Migrated 1 year ago from Stack Overflow
Why is it said that all modern Intel processors of the x86 family are said to descent from the Intel 8086 and not the Intel 8080? From the Wikipedia article on the Intel 8086,
The 8086 gave rise to the x86 architecture, which eventually became Intel's most successful line of processors.
But why start at the 8086 when the 8086 was source compatible with the 8080, had some 16-bit operations? What is the defining feature that so set the two chips apart that the 8086 is said to start the architecture?1.2kEvan Carroll
8086 was designed to make asm source porting from 8080 easy (not the other direction). It is not binary compatible with 8080, and not source-compatible either. 8080 is not an x86 CPU. 8080 is a more distant ancestor that had some influence on the design of 8086, but it's not the same architecture. As an analogy, all x86 CPUs are the same genus but different species, while 8080 is a different genus.
8080 itself has some ancestors like 8008, so if you're considering more-distant ancestors and not strict binary compat, then you definitely don't stop at 8080 as the earliest ancestor.
Modern x86 CPUs are binary compatible with 8086. You can literally run 8086 binaries on a modern PC, in real mode. (The species analogy is a stretch here, but works if you look at forward compat instead of backwards compat: old x86 chips can't run AVX / AVX2 / FMA / AVX512 code, so you could look at each ISA extension as a speciation event.)

* INFORMATION GIVEN *
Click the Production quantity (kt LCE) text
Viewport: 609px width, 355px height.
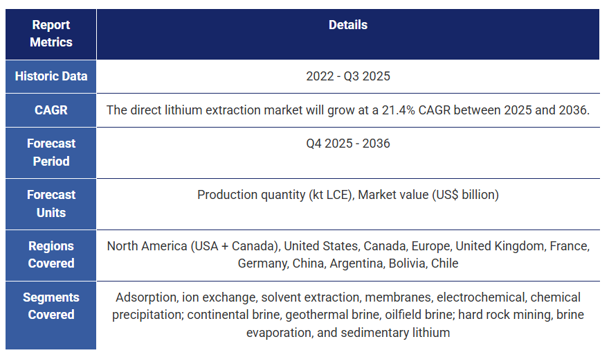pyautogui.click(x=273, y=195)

---

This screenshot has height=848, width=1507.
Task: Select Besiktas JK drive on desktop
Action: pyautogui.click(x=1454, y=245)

==

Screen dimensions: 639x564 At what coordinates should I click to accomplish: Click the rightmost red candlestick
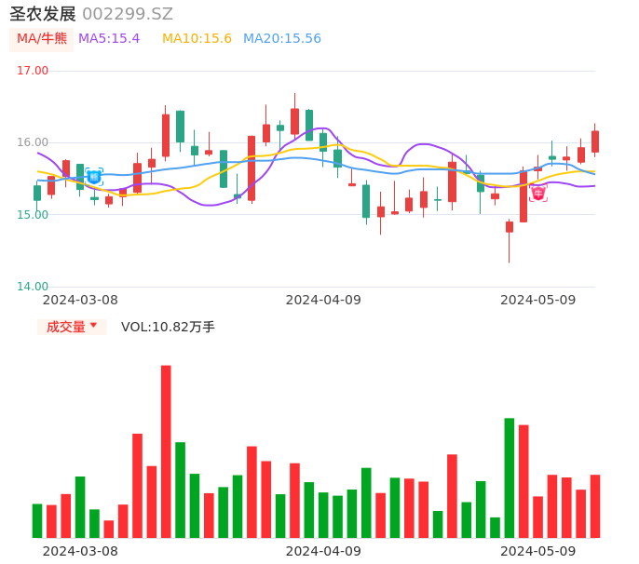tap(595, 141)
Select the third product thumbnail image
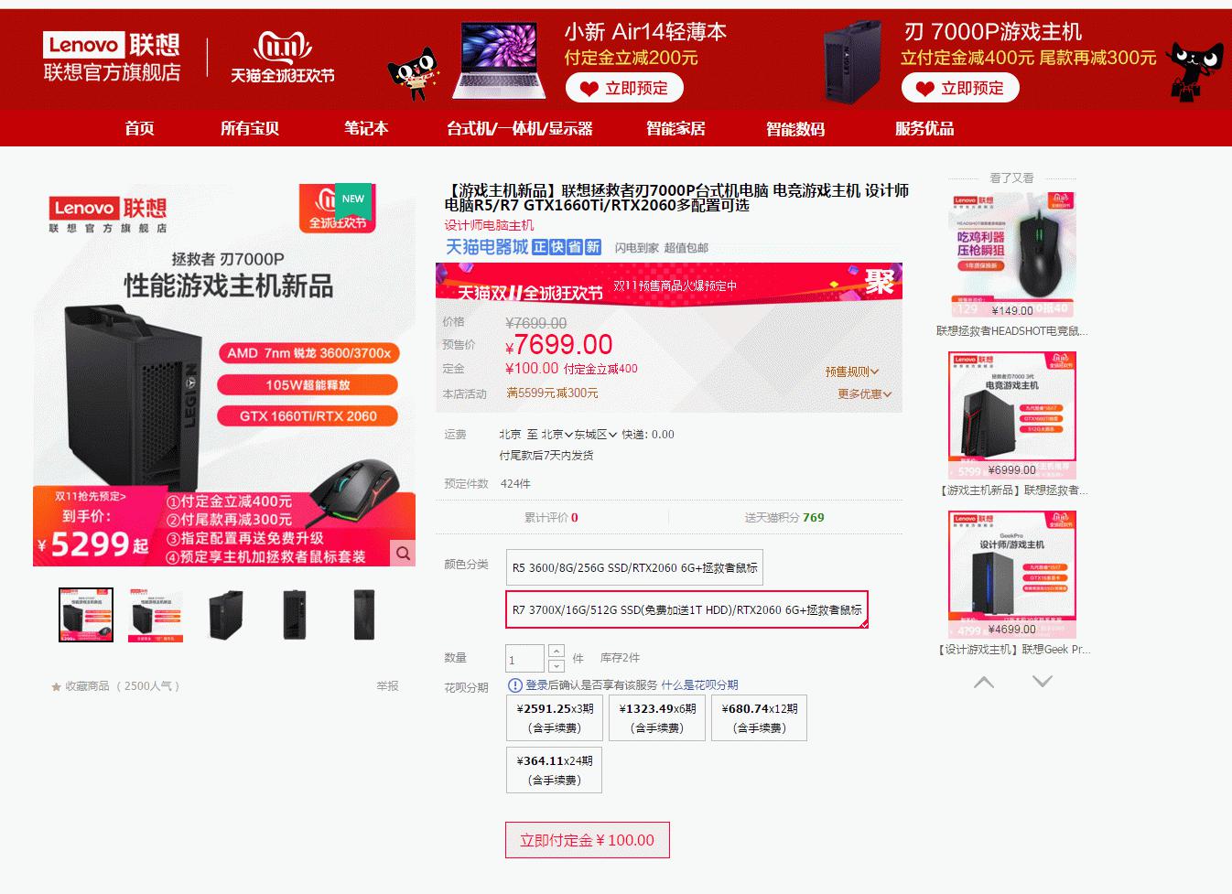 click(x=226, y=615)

* EXERCISE PROMPT *
Reproduce the passage of the thread on the 8086's origins from "But why start" up to and including "a different genus.", swapping "analogy" for "comparison".

* TASK OUTPUT *
But why start at the 8086 when the 8086 was source compatible with the 8080, had some 16-bit operations? What is the defining feature that so set the two chips apart that the 8086 is said to start the architecture?1.2kEvan Carroll
8086 was designed to make asm source porting from 8080 easy (not the other direction). It is not binary compatible with 8080, and not source-compatible either. 8080 is not an x86 CPU. 8080 is a more distant ancestor that had some influence on the design of 8086, but it's not the same architecture. As an comparison, all x86 CPUs are the same genus but different species, while 8080 is a different genus.